- **Exercise instructions**
Copy the lines below that contain "will".

╭──

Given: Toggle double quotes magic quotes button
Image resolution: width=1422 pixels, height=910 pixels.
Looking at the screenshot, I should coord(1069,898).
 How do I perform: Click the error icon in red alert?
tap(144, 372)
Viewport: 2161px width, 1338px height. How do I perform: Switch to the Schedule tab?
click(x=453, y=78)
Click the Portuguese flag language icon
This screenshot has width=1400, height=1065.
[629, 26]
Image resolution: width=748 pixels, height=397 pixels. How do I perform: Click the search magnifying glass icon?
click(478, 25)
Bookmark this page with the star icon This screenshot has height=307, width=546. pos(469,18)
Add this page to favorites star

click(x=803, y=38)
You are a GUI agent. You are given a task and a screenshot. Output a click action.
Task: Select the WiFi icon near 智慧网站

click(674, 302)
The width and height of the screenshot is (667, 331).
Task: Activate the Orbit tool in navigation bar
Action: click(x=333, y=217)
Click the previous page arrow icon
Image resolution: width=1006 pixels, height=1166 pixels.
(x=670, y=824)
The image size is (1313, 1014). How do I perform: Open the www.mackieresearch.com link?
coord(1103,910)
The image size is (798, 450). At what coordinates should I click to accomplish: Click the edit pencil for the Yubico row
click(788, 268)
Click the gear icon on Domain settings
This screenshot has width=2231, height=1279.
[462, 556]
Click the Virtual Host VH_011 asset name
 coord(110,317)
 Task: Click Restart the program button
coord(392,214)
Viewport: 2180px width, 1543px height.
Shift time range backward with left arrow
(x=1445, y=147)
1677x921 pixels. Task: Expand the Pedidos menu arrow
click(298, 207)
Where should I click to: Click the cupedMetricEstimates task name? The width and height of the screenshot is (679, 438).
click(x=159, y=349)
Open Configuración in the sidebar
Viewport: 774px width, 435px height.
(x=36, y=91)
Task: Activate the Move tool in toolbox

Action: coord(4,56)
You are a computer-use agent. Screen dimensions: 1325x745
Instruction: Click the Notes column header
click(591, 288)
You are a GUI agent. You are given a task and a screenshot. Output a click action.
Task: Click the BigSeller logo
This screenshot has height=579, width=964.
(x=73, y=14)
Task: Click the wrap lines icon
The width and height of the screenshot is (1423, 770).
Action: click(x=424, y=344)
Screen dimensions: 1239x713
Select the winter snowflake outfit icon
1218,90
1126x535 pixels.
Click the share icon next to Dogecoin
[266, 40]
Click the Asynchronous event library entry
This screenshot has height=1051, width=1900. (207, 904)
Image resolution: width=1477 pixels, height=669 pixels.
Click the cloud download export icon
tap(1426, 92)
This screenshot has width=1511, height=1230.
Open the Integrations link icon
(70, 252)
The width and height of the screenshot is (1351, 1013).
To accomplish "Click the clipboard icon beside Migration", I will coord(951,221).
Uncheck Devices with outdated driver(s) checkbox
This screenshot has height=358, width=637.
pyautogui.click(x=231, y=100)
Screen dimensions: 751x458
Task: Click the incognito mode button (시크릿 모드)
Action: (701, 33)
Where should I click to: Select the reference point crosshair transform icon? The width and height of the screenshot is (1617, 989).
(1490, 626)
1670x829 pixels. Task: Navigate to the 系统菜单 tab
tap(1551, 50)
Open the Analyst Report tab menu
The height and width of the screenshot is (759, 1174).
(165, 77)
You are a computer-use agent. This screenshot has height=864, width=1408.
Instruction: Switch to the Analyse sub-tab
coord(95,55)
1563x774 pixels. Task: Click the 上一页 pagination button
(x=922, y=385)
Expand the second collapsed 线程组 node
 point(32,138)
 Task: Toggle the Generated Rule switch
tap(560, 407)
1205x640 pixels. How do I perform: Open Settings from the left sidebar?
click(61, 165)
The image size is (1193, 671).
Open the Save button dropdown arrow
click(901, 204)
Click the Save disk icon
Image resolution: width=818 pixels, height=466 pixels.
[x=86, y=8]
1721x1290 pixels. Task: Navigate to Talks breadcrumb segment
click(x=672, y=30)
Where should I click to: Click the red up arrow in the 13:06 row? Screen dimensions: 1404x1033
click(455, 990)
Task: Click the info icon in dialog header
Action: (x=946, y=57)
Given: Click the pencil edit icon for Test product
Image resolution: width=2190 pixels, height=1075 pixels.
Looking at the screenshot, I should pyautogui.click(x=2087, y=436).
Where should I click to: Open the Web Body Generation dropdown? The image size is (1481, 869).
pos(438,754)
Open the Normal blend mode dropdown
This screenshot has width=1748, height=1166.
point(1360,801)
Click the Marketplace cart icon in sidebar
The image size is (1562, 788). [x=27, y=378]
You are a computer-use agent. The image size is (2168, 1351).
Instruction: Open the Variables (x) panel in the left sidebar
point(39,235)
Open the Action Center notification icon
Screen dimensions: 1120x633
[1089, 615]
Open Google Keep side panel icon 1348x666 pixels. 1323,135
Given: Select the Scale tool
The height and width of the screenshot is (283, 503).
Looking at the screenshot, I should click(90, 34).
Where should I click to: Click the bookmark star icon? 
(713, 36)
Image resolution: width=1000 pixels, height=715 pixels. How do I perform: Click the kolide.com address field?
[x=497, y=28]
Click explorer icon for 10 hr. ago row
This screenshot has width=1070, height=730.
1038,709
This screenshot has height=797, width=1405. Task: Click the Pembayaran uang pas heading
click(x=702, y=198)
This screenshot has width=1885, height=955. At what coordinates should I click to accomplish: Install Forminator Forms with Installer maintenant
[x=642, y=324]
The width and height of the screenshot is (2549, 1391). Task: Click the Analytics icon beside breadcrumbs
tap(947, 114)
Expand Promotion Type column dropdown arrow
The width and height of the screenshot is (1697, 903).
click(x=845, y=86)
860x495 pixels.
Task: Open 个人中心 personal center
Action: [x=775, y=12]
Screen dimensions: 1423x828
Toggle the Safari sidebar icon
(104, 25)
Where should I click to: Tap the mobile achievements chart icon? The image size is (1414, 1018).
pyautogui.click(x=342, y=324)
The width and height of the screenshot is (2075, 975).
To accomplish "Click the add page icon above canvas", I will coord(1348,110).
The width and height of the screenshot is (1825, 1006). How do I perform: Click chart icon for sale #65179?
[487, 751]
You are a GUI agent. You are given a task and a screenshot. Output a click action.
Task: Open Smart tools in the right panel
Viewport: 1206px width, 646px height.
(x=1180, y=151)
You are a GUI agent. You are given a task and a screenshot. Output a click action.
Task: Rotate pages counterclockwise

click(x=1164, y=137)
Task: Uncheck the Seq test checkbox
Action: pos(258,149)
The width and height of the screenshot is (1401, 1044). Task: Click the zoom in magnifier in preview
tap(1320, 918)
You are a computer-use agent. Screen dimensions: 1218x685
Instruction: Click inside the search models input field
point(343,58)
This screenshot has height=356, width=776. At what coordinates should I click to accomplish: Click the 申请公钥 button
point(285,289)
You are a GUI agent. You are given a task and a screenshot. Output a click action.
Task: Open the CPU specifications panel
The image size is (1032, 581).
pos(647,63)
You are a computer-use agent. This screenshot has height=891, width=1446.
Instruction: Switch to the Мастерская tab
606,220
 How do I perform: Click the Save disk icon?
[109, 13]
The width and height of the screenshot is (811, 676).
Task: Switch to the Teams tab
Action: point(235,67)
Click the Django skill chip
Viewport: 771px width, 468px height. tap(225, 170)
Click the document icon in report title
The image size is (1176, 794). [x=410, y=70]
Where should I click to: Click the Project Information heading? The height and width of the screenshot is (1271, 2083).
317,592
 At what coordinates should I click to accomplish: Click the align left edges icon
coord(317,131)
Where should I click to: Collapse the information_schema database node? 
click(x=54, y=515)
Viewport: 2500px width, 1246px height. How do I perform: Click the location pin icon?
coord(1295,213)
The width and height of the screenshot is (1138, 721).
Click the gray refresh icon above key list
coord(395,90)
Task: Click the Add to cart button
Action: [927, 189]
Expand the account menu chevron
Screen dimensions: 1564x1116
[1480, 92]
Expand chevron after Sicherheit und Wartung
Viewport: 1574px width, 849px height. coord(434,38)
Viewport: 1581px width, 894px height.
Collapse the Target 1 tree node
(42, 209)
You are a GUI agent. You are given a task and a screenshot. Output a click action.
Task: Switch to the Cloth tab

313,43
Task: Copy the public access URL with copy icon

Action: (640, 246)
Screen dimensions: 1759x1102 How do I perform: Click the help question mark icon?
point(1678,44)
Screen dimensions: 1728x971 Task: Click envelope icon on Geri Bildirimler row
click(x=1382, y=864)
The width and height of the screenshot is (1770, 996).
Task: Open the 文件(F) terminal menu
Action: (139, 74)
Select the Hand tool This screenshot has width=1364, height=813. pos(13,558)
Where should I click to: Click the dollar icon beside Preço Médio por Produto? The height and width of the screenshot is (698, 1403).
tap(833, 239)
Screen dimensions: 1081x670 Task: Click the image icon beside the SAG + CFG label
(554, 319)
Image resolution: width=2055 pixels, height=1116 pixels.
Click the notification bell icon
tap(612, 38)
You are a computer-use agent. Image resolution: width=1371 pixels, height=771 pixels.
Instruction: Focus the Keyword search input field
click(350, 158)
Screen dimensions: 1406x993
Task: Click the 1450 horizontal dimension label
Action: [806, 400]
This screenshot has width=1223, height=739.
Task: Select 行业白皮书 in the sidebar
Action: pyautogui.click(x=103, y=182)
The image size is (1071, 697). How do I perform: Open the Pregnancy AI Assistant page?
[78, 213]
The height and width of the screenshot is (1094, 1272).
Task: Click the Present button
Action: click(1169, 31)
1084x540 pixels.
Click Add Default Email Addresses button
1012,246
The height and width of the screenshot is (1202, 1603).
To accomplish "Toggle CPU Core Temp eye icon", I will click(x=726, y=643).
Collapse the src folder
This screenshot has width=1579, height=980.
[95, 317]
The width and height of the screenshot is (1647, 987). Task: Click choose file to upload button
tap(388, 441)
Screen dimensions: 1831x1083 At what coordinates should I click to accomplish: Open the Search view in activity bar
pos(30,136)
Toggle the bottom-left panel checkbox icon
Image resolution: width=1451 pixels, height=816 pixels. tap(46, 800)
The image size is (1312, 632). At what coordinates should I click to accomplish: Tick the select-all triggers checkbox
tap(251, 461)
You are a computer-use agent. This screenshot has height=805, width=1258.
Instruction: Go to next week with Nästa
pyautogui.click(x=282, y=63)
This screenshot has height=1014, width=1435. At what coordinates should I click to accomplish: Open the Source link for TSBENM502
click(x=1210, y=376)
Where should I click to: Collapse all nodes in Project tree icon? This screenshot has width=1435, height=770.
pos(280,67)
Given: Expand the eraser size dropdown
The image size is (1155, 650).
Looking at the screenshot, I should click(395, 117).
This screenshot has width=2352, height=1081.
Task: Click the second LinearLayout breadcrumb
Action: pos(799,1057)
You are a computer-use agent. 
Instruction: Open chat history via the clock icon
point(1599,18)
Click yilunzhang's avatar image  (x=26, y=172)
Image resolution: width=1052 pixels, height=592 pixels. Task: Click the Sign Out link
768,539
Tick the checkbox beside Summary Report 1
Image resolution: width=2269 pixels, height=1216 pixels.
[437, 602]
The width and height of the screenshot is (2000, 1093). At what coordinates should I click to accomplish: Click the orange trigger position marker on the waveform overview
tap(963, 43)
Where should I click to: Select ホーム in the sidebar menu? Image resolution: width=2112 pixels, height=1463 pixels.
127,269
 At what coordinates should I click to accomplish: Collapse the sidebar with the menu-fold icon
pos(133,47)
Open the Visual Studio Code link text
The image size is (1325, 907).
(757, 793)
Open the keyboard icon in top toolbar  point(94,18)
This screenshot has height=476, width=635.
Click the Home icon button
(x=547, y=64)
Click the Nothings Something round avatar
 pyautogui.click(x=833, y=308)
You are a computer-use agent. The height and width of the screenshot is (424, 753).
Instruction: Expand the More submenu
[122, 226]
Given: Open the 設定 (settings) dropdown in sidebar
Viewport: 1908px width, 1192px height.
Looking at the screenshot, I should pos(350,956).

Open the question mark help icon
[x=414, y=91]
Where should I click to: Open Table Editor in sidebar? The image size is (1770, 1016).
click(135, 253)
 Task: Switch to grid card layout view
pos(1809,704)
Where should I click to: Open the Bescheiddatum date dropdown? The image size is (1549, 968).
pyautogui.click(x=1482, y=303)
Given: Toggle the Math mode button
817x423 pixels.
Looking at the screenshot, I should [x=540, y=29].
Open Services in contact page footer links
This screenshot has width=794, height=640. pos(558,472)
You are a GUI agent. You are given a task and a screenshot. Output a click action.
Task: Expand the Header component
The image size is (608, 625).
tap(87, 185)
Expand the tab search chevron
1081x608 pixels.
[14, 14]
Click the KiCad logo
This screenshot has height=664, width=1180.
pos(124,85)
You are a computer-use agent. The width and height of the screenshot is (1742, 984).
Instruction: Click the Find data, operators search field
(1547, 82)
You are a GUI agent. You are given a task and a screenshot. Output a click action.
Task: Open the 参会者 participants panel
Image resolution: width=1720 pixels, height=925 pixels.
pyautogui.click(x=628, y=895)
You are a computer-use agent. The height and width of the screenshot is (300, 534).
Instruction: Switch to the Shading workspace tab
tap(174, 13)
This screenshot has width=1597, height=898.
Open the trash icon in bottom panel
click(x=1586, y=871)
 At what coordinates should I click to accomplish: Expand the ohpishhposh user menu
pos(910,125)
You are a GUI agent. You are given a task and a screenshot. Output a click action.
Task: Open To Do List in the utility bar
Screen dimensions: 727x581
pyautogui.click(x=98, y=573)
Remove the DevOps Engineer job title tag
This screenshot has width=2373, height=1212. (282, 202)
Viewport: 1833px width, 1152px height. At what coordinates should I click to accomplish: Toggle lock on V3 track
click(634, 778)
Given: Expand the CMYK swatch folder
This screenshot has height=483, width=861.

╰──

- **Reply**
To accomplish "Click the clipboard icon beside Migration", I will coord(951,221).
To accomplish "Click the add page icon above canvas", I will coord(1348,110).
To accomplish "Toggle CPU Core Temp eye icon", I will click(x=726, y=643).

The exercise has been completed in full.